Mark London, who practices law full time in Washington, DC in the area of commercial litigation, is the co-author of Amazon (1983: Harcourt Brace Jovanovich, Editora Record) and The Last Forest: The Amazon in the Age of Globalization (2007: Random House, Editora Martins Fontes). Along with the Amazonas Sustainabiltiy Foundation and Marriott International, Mark helped create the Rio Juma Reserve in the State of Amazonas, a revolutionary project tying the sale of environmental services to carbon avoidance. In 2011, Mark wrote and produced Shark Loves the Amazon, a 60-minute documentary about his personal view of the history of the Amazon region, highlighting perennial problems and providing ideas for solutions that have shown success.
Juanita Cabrera Lopez
Lopez will be discussing HEART OF SKY, HEART OF EARTH.

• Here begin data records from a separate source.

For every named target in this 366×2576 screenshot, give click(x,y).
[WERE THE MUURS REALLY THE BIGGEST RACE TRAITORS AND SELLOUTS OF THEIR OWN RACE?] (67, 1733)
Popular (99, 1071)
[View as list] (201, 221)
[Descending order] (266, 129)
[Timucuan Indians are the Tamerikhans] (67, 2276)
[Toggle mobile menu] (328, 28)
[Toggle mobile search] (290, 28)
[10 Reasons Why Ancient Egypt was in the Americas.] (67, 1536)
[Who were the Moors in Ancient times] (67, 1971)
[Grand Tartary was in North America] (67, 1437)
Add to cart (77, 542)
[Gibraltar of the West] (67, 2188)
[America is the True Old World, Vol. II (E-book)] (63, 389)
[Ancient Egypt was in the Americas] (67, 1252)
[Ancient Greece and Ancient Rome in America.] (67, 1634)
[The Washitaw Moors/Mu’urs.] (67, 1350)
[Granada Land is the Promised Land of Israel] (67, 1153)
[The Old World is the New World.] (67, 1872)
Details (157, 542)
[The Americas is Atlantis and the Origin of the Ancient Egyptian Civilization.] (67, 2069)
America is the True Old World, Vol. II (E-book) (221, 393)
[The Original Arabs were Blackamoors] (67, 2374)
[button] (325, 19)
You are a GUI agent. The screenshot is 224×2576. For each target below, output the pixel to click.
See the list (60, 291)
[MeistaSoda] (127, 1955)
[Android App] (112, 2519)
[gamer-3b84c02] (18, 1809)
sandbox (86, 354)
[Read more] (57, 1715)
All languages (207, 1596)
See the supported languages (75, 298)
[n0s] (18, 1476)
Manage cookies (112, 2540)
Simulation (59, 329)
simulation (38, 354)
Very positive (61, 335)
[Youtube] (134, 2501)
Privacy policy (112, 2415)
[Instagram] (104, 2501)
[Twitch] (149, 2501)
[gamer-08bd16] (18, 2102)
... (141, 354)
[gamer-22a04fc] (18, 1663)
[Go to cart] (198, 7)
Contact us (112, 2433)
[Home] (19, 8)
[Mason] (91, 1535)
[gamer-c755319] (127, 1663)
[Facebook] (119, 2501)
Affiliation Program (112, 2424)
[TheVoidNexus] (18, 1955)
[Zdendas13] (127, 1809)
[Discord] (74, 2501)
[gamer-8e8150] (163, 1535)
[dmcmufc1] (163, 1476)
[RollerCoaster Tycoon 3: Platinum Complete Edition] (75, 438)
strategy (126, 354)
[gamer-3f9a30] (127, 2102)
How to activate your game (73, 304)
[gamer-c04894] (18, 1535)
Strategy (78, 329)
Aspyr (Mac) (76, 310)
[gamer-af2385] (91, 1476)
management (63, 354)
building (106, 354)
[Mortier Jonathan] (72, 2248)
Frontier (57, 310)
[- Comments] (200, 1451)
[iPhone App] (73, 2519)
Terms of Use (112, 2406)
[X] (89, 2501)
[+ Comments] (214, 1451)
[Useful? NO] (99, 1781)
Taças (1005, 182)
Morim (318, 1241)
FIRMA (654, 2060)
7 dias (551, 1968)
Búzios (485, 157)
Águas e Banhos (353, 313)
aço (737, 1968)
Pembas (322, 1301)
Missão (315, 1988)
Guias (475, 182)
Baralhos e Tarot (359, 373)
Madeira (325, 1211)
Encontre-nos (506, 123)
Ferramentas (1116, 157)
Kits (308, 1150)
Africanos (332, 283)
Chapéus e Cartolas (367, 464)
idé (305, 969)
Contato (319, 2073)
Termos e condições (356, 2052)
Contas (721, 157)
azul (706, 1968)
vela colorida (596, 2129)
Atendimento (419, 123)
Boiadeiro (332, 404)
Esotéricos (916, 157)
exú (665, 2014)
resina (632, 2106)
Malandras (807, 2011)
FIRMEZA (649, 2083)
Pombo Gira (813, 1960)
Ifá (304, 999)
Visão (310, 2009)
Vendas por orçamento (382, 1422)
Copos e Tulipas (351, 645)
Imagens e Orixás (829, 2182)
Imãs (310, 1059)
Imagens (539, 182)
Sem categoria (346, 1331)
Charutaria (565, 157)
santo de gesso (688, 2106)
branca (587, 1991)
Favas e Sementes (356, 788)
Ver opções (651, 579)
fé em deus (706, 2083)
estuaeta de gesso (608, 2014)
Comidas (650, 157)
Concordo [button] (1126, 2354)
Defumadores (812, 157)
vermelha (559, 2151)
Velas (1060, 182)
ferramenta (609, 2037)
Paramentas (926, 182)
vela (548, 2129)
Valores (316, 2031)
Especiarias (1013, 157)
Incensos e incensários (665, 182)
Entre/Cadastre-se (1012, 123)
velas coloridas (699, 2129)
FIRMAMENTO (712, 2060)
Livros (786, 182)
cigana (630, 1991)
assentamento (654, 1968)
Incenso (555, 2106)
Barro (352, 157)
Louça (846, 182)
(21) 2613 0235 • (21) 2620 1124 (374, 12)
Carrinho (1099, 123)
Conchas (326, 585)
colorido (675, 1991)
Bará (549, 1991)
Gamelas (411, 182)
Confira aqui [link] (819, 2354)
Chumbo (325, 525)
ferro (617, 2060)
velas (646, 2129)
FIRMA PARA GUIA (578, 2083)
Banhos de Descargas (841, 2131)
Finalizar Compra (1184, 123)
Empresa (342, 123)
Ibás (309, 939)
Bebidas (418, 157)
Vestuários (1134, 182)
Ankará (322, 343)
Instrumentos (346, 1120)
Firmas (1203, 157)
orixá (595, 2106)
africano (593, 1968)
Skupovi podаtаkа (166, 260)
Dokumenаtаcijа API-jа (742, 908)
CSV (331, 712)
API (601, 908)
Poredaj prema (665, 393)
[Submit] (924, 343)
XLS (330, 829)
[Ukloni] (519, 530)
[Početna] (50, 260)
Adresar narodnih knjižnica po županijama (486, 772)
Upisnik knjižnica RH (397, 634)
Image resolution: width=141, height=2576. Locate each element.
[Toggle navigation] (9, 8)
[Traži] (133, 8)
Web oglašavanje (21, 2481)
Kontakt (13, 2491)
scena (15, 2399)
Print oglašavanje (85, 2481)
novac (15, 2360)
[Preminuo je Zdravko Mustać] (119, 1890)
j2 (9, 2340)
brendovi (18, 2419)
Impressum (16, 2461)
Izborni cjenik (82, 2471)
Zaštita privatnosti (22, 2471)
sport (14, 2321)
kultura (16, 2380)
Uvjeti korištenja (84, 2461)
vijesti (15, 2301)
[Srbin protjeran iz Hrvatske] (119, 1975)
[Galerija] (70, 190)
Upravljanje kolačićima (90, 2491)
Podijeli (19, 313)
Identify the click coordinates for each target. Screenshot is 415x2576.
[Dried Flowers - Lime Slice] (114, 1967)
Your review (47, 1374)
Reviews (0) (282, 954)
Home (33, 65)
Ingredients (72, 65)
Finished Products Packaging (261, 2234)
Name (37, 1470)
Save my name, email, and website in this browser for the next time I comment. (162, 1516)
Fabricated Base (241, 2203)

Juanita Cabrera Lopez is Maya Mam from the Western highlands of Guatemala. The Mam Nation is one of the largest indigenous nations in Guatemala and their territory is comprised by the departments of Quetzaltenango, Huehuetenango, Retalhuleu, San Marcos, and Chiapas, Mexico. Since the signing of the Peace Accords in 1996, Guatemala has facilitated a process for mineral exploration and exploitation. Per official statistics by the Ministry of Energy and Mines, they have granted a total of 117 exploration licenses and 8 exploitation licenses since 1997. Indigenous peoples have not been consulted in these development initiatives and their rights to lands, territories and natural resources have not been respected. Juanita works with her community and traditional authorities in defense of their lands, territories, and goods of their earth by helping to bring international attention to the struggles of her people.